### 課題
「Given: Open the خانه home menu item」を含む行で始まり「pos(115,441)」を含む行で終わる部分を、「headset」を「microphone」に差し替えて書き直すこと。ほかは一切変えない。
++++++++++++++++++++
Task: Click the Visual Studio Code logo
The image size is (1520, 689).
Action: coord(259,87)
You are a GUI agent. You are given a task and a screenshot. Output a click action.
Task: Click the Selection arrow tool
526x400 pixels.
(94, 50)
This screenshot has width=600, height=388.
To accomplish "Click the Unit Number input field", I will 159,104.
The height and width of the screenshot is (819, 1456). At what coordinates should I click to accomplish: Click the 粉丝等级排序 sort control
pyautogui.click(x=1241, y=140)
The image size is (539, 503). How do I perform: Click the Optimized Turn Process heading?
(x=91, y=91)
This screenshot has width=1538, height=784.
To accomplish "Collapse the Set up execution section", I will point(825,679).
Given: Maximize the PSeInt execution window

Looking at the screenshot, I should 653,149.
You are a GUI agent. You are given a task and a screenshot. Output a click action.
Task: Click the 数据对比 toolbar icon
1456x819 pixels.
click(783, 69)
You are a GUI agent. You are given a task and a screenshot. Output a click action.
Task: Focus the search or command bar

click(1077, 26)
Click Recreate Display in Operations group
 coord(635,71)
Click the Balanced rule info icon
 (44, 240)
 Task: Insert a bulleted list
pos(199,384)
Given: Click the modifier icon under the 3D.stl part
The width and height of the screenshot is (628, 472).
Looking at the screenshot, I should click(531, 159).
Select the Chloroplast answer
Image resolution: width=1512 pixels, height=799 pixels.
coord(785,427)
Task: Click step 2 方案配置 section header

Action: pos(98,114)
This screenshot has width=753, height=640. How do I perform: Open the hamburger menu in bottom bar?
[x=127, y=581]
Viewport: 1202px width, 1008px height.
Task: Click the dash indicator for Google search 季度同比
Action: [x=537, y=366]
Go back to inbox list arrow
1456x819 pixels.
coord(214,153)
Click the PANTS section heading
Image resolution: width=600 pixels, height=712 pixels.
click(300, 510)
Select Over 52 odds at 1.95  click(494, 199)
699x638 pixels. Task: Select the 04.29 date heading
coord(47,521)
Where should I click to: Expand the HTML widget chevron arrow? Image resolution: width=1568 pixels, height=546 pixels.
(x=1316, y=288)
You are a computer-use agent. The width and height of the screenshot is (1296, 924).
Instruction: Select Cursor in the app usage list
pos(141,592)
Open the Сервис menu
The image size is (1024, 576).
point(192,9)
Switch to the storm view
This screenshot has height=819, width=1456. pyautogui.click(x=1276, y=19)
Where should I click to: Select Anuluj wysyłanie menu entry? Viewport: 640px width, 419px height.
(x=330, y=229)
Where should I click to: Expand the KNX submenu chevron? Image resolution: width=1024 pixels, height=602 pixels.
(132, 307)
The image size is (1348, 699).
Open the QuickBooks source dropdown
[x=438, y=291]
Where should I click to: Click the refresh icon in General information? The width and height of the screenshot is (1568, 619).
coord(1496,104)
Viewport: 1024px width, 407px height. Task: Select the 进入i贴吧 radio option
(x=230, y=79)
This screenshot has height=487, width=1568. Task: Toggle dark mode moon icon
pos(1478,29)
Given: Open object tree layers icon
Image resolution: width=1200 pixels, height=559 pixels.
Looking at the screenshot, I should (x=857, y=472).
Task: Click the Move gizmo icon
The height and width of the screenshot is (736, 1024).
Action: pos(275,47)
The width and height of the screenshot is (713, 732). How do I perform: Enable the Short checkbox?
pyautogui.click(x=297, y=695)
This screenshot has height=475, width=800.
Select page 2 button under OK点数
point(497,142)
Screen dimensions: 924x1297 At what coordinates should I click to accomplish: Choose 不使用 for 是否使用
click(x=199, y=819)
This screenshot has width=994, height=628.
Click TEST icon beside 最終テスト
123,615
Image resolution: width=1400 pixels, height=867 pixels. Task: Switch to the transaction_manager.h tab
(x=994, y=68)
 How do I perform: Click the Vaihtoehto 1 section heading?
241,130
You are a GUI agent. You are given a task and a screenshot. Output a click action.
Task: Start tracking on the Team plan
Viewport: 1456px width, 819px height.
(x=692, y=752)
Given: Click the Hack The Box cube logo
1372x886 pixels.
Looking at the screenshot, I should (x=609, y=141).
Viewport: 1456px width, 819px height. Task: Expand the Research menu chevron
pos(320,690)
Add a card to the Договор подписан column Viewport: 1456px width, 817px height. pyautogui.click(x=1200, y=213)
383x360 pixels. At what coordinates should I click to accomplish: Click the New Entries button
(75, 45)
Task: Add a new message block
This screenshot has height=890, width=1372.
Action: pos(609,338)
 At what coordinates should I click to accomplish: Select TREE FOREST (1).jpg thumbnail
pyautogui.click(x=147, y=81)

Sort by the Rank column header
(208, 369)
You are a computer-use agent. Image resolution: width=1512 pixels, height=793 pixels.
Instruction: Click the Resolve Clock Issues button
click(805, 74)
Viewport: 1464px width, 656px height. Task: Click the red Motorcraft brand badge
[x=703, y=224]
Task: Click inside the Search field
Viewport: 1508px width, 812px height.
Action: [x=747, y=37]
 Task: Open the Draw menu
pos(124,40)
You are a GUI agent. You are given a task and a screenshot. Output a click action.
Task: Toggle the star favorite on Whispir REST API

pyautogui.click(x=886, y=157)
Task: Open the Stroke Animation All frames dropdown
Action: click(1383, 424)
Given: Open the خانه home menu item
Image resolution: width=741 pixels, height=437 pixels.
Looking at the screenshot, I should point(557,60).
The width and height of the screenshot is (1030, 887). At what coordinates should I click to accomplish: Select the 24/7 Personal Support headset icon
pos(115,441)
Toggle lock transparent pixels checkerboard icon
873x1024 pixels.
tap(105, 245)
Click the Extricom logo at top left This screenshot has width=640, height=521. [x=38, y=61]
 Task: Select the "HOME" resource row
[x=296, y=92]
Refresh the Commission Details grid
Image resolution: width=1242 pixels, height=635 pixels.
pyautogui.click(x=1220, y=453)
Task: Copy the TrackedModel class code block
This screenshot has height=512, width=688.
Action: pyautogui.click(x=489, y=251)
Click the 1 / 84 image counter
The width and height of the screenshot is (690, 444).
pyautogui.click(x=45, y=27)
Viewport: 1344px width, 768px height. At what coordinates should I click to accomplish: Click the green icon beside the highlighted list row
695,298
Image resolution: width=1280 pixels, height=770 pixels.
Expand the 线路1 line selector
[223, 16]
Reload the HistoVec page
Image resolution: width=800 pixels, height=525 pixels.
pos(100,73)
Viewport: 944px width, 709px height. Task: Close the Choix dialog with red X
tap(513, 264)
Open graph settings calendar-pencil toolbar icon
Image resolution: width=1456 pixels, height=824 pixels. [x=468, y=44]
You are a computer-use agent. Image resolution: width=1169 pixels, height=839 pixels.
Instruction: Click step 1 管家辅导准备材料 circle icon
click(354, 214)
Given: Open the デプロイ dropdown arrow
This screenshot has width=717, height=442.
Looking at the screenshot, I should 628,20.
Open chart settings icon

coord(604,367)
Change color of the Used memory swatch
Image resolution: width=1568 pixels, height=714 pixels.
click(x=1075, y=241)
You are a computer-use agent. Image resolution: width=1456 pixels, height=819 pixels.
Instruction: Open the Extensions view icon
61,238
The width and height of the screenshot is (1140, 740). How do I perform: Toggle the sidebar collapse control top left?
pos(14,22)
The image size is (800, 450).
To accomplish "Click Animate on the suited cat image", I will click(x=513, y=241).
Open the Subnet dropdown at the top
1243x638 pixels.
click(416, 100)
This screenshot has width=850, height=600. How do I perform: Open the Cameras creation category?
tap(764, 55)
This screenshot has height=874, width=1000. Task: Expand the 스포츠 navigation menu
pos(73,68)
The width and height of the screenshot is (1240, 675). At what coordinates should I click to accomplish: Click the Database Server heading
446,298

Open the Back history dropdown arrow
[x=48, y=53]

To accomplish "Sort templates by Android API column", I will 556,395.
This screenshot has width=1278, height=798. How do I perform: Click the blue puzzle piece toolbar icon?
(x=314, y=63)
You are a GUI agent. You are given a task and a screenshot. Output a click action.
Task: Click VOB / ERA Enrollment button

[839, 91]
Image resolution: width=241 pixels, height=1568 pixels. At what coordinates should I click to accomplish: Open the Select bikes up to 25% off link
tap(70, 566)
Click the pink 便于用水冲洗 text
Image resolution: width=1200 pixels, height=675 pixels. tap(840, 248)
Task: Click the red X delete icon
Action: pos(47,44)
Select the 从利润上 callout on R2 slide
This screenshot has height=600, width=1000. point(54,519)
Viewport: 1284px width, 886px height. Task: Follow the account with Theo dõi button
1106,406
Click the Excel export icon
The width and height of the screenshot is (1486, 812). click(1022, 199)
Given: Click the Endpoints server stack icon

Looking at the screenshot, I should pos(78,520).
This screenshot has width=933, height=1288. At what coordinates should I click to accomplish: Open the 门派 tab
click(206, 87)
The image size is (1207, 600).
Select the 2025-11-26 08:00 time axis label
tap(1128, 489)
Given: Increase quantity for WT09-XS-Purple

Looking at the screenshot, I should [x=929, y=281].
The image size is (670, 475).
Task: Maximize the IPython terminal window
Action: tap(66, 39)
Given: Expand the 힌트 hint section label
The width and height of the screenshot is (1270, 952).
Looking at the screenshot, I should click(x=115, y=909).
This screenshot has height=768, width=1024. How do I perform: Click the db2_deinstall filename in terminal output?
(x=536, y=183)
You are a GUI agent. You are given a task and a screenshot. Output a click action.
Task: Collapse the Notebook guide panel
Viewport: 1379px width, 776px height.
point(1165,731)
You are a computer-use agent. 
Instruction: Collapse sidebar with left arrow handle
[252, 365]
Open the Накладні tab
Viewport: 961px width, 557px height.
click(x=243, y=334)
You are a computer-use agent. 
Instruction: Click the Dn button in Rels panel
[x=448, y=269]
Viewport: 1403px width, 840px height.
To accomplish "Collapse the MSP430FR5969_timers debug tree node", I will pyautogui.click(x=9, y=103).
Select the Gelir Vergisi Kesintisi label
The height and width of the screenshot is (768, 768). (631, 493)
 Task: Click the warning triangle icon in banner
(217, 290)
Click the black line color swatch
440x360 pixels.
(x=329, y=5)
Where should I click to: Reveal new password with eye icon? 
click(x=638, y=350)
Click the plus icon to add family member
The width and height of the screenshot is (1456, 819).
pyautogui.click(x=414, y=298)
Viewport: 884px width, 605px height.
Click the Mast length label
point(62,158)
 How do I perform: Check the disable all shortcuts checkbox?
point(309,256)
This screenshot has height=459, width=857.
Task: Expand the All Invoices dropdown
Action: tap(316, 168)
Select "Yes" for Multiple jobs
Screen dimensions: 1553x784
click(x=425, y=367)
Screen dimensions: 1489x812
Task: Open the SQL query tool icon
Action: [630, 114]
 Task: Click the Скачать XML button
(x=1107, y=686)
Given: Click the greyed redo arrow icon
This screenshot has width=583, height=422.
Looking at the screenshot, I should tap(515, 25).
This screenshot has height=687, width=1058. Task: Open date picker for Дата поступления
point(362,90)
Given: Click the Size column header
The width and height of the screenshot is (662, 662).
++++++++++++++++++++
### 結果
Given: Open the خانه home menu item
Image resolution: width=741 pixels, height=437 pixels.
Looking at the screenshot, I should point(557,60).
The width and height of the screenshot is (1030, 887). At what coordinates should I click to accomplish: Select the 24/7 Personal Support microphone icon
pos(115,441)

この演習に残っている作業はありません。